Deploy the DataStax Cluster

Deploy nodes in Oracle Cloud Infrastructure as a stand-alone DDAC or DSE cluster by using the DataStax Oracle Cloud Infrastructure terraform templates that you receive from your sales professional. Deploying a stand-alone cluster first allows you to check your deployment and configuration, or perform any performance testing desired without touching your production cluster.

Stop Critical Services

Stop the DDAC/DSE services on all Oracle Cloud Infrastructure nodes by running either of the following commands:
sudo service dse stop
or
sudo service ddac stop

Add OCI Nodes as a New Data Center

Add the Oracle Cloud Infrastructure nodes as a new datacenter by following these instructions but stop before running the nodetool rebuild command. Since you're reusing nodes (i.e. this was a stand-alone cluster) the prerequisites listed are required.

Trigger Migration of Data

At this point you can migrate data.

If there is < 1 TB of data per node, it is quickest to use the nodetool rebuild command in the instructions linked above by SSH-ing onto each Oracle Cloud Infrastructure node. Note, this puts a load on the Data Hub nodes. We recommend that you run this on one node to gauge load and rebuild time. If the load on the existing cluster is reasonable and the time taken is not too long, gradually increase the number of nodes being rebuilt.

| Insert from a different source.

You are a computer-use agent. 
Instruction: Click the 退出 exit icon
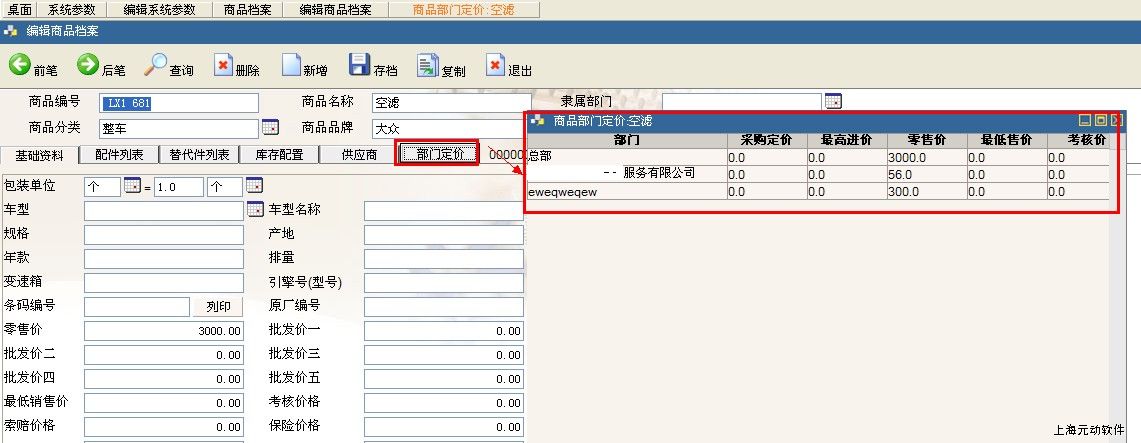point(495,66)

If there is > 1 TB of data per node or nodetool rebuild command was prohibitively slow, it is recommended to:

  1. Install the Oracle Cloud Infrastructure CLI on all Data Hub and Oracle Cloud Infrastructure nodes.
  2. Snapshot the data for each keyspace that needs to be migrated.
  3. Create a bucket in Oracle Cloud Infrastructure Object Storage.
  4. Copy the snapshots from the Data Hub nodes to the Oracle Cloud Infrastructure nodes using the Oracle Cloud Infrastructure CLI per the details provided below:
    • From each Data Hub node upload each snapshot to Oracle Cloud Infrastructure object storage by running a command like the one below. Values in <> are either determined by the snapshot command run above or the bucket name you choose.
      oci os object bulk-upload --bucket-name <bucket> \
      --src-dir /var/lib/cassandra/data/<keyspace_name>/<table_name-UUID>/snapshots/<snapshot_name> \
      --object-prefix <node_hostname>/<keyspace_name>/<table_name-UUID>/<snapshot_name>
    • On each Oracle Cloud Infrastructure node you can download all snapshots from the corresponding Data Hub node by running:
      oci os object bulk-download --bucket-name <bucket> \
      --download-dir <snapshot_tmp_dir> \
      --prefix <node_hostname>
  5. Finally, follow these instructions to restore the snapshot on the new nodes.

    Note:

    These operations need to be performed quicker than gc_grace_seconds (default 10 days) at the risk of deleted data reappearing.